Records to use below:

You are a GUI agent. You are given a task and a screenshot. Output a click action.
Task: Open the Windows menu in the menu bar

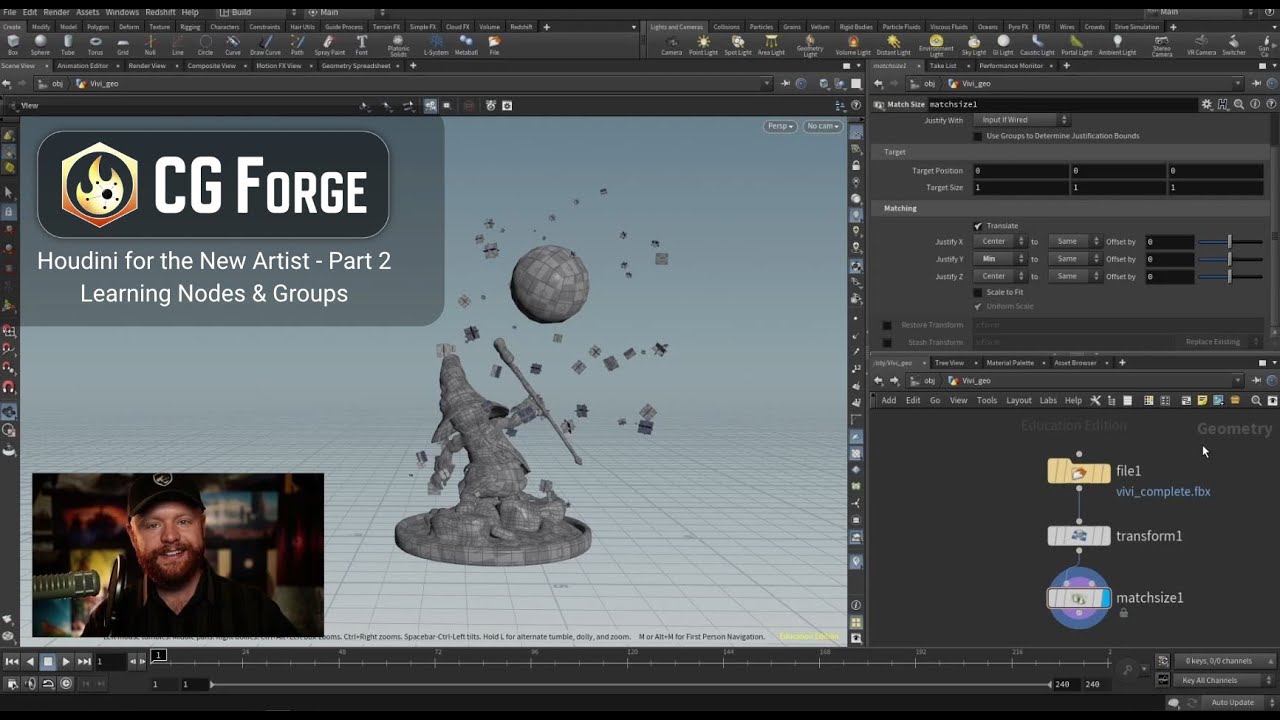(122, 12)
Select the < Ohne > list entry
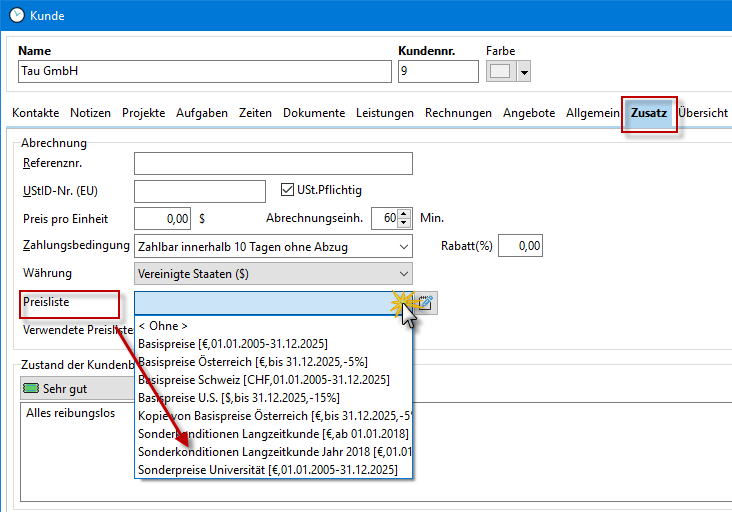 pyautogui.click(x=163, y=326)
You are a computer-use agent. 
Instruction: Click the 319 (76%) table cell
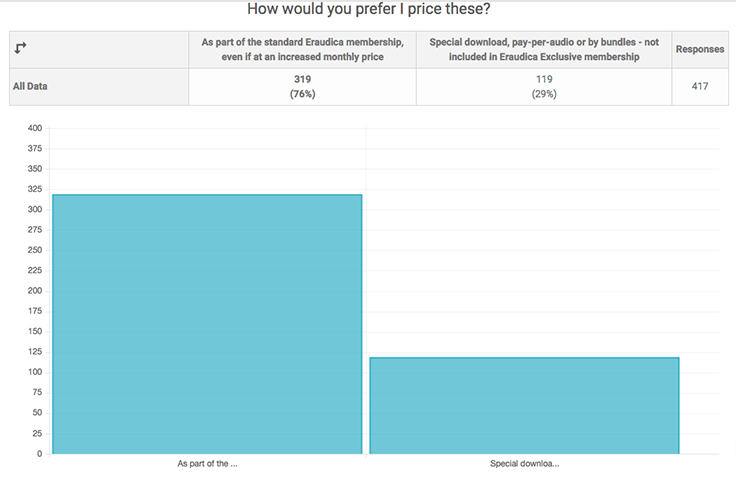coord(301,87)
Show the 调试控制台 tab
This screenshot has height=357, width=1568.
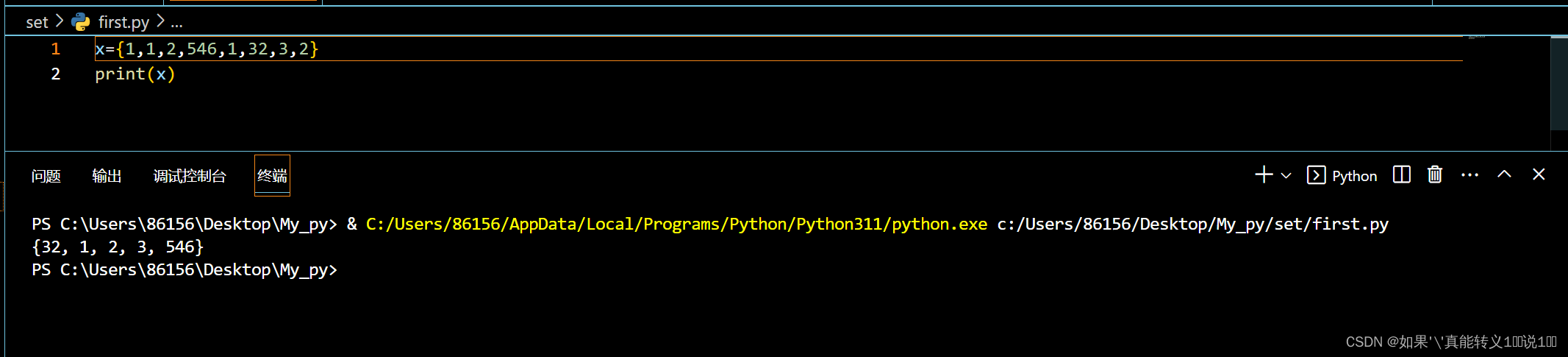click(x=190, y=176)
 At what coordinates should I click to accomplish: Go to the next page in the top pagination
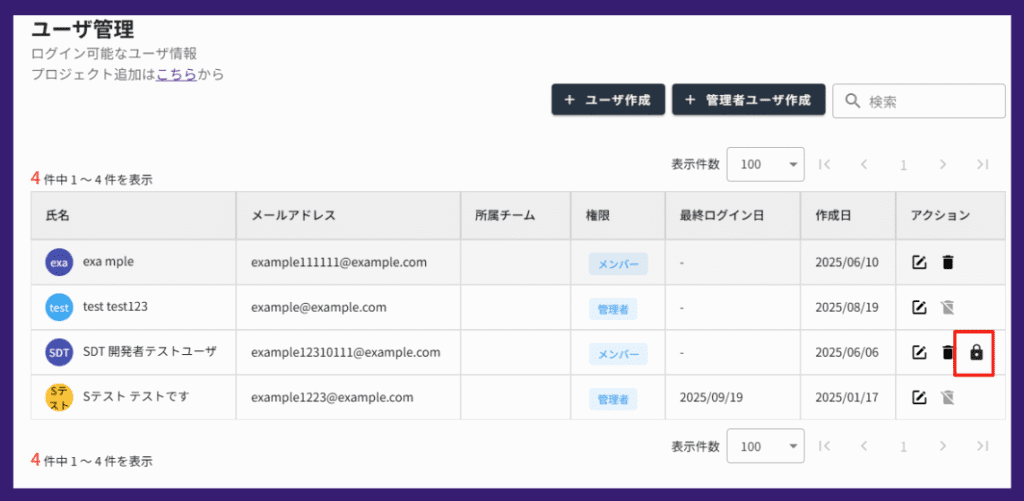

End of Records to use.

- **What is expected**:
Write out all the entries again, word for word, and print no images.

- **Result below**:
You are a GUI agent. You are given a task and a screenshot. Output a click action.
Task: Open the Windows menu in the menu bar

(122, 12)
Select the < Ohne > list entry
 pyautogui.click(x=163, y=326)
You are a computer-use agent. 
Instruction: Click the 319 (76%) table cell
coord(301,87)
Show the 调试控制台 tab
This screenshot has height=357, width=1568.
click(x=190, y=176)
 At what coordinates should I click to accomplish: Go to the next page in the top pagination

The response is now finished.